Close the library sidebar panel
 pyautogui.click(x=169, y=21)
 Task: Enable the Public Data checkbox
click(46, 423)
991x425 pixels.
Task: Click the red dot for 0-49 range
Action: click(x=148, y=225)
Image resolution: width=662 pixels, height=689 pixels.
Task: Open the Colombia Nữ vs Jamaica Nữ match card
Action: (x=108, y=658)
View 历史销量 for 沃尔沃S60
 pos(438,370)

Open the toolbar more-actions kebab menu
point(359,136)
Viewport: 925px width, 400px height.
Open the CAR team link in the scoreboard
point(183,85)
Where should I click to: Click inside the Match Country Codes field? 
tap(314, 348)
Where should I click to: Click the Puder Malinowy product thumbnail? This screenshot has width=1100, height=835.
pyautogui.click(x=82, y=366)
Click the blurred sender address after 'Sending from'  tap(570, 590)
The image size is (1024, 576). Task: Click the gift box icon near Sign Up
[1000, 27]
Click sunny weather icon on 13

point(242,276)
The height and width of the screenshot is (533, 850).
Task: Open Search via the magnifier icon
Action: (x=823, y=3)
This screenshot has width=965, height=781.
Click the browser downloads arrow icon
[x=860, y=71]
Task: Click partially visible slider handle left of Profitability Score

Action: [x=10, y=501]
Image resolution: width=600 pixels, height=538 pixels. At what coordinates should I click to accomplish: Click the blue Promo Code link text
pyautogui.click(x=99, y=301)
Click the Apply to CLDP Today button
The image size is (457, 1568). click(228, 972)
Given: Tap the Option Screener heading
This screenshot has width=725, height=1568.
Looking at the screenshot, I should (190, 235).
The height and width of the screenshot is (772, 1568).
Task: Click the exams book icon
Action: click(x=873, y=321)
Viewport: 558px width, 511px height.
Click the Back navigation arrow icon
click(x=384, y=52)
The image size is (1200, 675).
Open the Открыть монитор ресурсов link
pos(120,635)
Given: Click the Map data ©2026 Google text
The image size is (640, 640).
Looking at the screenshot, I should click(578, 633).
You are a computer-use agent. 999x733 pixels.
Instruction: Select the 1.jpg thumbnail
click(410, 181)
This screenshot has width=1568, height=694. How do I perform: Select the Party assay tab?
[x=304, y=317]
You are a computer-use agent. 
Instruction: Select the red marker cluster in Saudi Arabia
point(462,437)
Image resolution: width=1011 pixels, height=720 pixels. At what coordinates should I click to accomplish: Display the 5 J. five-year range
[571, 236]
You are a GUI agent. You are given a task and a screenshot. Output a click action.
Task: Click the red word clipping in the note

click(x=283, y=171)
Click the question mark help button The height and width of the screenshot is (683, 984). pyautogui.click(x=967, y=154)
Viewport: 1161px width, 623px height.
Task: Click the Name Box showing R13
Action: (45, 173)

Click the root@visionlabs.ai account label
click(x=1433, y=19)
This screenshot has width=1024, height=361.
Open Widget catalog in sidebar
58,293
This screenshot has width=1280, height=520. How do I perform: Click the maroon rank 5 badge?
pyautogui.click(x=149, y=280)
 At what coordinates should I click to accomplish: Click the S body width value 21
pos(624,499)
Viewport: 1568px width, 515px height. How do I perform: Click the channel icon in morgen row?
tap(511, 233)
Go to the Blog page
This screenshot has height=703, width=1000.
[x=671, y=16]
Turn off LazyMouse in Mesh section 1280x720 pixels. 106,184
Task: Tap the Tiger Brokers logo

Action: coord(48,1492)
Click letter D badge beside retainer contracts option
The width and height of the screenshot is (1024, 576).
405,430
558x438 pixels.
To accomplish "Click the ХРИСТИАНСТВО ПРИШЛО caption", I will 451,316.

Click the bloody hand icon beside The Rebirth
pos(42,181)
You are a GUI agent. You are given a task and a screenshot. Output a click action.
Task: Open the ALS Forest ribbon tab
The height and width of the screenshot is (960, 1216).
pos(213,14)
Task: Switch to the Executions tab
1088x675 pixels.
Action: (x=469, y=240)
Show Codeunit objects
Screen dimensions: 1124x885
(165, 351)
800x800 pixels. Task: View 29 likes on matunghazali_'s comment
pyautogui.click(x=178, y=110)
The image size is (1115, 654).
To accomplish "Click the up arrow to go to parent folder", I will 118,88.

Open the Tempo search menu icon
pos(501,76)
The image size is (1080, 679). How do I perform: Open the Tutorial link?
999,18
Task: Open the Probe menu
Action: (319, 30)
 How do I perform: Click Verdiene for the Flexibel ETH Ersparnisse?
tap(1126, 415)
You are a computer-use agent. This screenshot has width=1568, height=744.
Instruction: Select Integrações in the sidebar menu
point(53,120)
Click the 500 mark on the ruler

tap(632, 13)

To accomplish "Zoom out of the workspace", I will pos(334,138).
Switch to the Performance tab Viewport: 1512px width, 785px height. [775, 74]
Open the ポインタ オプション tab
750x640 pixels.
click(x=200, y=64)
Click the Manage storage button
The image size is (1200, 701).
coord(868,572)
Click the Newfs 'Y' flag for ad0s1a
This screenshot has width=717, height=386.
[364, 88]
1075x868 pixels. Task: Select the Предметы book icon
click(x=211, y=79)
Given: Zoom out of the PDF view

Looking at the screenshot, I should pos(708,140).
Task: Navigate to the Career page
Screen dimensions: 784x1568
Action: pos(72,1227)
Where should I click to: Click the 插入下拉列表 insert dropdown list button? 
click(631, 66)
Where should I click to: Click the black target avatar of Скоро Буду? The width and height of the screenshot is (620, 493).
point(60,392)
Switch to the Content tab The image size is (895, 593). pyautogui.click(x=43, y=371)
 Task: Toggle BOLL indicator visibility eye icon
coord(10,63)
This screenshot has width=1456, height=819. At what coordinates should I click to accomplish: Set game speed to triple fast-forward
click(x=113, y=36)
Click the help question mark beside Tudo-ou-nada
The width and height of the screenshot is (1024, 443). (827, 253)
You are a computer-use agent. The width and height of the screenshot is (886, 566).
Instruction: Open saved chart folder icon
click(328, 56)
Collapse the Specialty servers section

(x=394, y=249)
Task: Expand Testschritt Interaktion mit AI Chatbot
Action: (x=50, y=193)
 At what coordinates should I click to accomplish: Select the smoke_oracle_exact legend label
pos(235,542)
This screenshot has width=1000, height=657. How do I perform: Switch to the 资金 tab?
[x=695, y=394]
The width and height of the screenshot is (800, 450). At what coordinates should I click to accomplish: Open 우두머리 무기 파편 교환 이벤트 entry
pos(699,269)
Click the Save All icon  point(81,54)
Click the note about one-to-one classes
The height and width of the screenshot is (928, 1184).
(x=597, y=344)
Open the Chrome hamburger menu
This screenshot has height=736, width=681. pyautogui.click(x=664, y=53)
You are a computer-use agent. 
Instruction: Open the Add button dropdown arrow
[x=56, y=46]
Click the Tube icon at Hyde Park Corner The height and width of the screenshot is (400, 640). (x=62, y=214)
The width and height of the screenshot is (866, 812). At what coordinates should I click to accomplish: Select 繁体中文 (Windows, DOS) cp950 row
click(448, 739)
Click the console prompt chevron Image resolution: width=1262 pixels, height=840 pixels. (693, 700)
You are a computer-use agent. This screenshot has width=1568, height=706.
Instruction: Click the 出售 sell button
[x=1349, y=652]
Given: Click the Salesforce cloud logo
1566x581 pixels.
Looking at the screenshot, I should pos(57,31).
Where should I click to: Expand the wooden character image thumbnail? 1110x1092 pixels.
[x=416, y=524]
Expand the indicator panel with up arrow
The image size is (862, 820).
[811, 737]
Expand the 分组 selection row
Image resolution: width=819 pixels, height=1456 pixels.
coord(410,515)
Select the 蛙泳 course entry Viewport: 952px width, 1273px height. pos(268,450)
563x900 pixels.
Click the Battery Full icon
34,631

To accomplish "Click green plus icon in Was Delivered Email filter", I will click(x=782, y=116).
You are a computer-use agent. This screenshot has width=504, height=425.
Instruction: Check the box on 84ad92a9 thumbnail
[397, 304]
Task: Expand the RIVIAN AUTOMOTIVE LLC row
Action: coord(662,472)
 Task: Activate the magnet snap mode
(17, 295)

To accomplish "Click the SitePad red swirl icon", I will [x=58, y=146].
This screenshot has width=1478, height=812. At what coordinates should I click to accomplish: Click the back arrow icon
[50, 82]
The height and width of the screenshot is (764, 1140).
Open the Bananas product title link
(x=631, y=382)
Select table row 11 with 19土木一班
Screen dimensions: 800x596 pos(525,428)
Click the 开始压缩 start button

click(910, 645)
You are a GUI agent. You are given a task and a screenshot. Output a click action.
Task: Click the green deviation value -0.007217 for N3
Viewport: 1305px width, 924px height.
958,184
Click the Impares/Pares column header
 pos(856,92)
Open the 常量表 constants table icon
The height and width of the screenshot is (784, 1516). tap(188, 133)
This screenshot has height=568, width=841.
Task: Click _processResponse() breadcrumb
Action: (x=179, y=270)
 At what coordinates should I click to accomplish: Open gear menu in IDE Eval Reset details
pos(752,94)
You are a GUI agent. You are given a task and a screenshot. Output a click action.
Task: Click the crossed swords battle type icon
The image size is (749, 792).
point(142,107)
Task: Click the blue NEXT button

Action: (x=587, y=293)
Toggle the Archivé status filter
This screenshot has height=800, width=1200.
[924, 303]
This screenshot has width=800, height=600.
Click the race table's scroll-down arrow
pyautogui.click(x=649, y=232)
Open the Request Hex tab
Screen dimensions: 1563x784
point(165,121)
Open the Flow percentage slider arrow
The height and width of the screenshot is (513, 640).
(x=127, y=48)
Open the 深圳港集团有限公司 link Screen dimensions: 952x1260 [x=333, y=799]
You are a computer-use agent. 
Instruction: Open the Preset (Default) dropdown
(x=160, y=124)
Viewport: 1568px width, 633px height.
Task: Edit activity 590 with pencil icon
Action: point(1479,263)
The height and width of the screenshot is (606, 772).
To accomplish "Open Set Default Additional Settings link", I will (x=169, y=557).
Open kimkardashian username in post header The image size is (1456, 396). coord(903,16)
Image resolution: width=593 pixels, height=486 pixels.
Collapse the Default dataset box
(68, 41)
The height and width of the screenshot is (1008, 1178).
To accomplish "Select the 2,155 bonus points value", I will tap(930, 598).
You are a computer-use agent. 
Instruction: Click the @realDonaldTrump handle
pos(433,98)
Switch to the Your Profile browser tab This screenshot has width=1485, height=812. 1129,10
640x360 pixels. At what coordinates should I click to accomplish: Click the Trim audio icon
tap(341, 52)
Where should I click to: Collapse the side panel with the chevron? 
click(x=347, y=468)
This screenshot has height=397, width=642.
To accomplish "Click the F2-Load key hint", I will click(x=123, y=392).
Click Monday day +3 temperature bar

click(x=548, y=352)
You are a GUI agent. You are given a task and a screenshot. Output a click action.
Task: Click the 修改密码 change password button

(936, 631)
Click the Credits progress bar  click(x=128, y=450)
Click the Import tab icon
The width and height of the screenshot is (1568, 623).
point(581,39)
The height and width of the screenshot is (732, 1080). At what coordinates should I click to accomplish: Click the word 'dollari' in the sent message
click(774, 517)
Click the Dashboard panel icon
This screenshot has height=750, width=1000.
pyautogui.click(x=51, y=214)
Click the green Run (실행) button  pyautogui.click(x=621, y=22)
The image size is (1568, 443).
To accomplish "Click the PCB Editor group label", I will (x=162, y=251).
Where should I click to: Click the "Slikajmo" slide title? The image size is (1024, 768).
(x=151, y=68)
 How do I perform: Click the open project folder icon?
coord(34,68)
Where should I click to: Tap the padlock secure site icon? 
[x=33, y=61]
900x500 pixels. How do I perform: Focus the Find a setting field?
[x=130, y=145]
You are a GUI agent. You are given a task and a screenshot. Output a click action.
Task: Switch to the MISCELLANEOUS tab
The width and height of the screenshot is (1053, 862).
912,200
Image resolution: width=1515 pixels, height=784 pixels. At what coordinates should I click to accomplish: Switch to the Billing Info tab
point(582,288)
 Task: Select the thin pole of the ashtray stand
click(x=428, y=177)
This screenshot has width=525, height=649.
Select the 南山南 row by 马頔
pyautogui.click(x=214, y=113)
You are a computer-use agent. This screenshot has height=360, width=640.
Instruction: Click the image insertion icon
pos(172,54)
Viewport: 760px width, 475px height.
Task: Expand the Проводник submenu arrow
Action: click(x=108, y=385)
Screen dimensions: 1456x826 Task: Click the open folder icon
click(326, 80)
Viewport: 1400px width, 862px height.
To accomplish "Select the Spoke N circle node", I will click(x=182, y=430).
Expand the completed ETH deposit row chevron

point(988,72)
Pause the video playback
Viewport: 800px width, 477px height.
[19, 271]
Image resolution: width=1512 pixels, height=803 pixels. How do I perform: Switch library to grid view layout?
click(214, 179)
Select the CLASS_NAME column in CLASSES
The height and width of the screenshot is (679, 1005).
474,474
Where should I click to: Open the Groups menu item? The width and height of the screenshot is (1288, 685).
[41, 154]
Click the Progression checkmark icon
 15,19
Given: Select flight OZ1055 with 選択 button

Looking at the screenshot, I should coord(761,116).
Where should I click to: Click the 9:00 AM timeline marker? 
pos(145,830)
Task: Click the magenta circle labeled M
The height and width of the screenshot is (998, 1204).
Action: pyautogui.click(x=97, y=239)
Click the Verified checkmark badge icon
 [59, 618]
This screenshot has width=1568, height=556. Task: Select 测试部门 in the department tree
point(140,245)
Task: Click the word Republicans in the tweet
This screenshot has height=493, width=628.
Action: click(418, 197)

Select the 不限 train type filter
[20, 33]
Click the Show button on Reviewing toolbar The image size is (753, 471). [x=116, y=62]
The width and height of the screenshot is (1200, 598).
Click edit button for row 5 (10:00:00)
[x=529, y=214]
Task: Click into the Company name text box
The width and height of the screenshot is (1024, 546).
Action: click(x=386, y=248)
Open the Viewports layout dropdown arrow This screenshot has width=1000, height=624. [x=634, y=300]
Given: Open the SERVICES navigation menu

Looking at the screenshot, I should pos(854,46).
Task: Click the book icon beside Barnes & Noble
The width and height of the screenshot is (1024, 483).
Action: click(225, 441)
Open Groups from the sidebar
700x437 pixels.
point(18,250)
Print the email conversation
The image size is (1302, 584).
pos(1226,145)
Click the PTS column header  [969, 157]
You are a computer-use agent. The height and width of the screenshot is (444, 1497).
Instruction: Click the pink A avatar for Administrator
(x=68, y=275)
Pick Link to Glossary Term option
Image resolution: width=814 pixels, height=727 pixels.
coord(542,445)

========================================

** Exercise prompt **
Which lines above run from the one containing "Click the root@visionlabs.ai account label" to the one containing "Click the Manage storage button"? Give them again exactly, both ends included.

** Expected answer **
Click the root@visionlabs.ai account label
click(x=1433, y=19)
This screenshot has width=1024, height=361.
Open Widget catalog in sidebar
58,293
This screenshot has width=1280, height=520. How do I perform: Click the maroon rank 5 badge?
pyautogui.click(x=149, y=280)
 At what coordinates should I click to accomplish: Click the S body width value 21
pos(624,499)
Viewport: 1568px width, 515px height. How do I perform: Click the channel icon in morgen row?
tap(511, 233)
Go to the Blog page
This screenshot has height=703, width=1000.
[x=671, y=16]
Turn off LazyMouse in Mesh section 1280x720 pixels. 106,184
Task: Tap the Tiger Brokers logo

Action: coord(48,1492)
Click letter D badge beside retainer contracts option
The width and height of the screenshot is (1024, 576).
405,430
558x438 pixels.
To accomplish "Click the ХРИСТИАНСТВО ПРИШЛО caption", I will 451,316.

Click the bloody hand icon beside The Rebirth
pos(42,181)
You are a GUI agent. You are given a task and a screenshot. Output a click action.
Task: Open the ALS Forest ribbon tab
The height and width of the screenshot is (960, 1216).
pos(213,14)
Task: Switch to the Executions tab
1088x675 pixels.
Action: (x=469, y=240)
Show Codeunit objects
Screen dimensions: 1124x885
(165, 351)
800x800 pixels. Task: View 29 likes on matunghazali_'s comment
pyautogui.click(x=178, y=110)
The image size is (1115, 654).
To accomplish "Click the up arrow to go to parent folder", I will 118,88.

Open the Tempo search menu icon
pos(501,76)
The image size is (1080, 679). How do I perform: Open the Tutorial link?
999,18
Task: Open the Probe menu
Action: (319, 30)
 How do I perform: Click Verdiene for the Flexibel ETH Ersparnisse?
tap(1126, 415)
You are a computer-use agent. This screenshot has width=1568, height=744.
Instruction: Select Integrações in the sidebar menu
point(53,120)
Click the 500 mark on the ruler

tap(632, 13)

To accomplish "Zoom out of the workspace", I will pos(334,138).
Switch to the Performance tab Viewport: 1512px width, 785px height. [775, 74]
Open the ポインタ オプション tab
750x640 pixels.
click(x=200, y=64)
Click the Manage storage button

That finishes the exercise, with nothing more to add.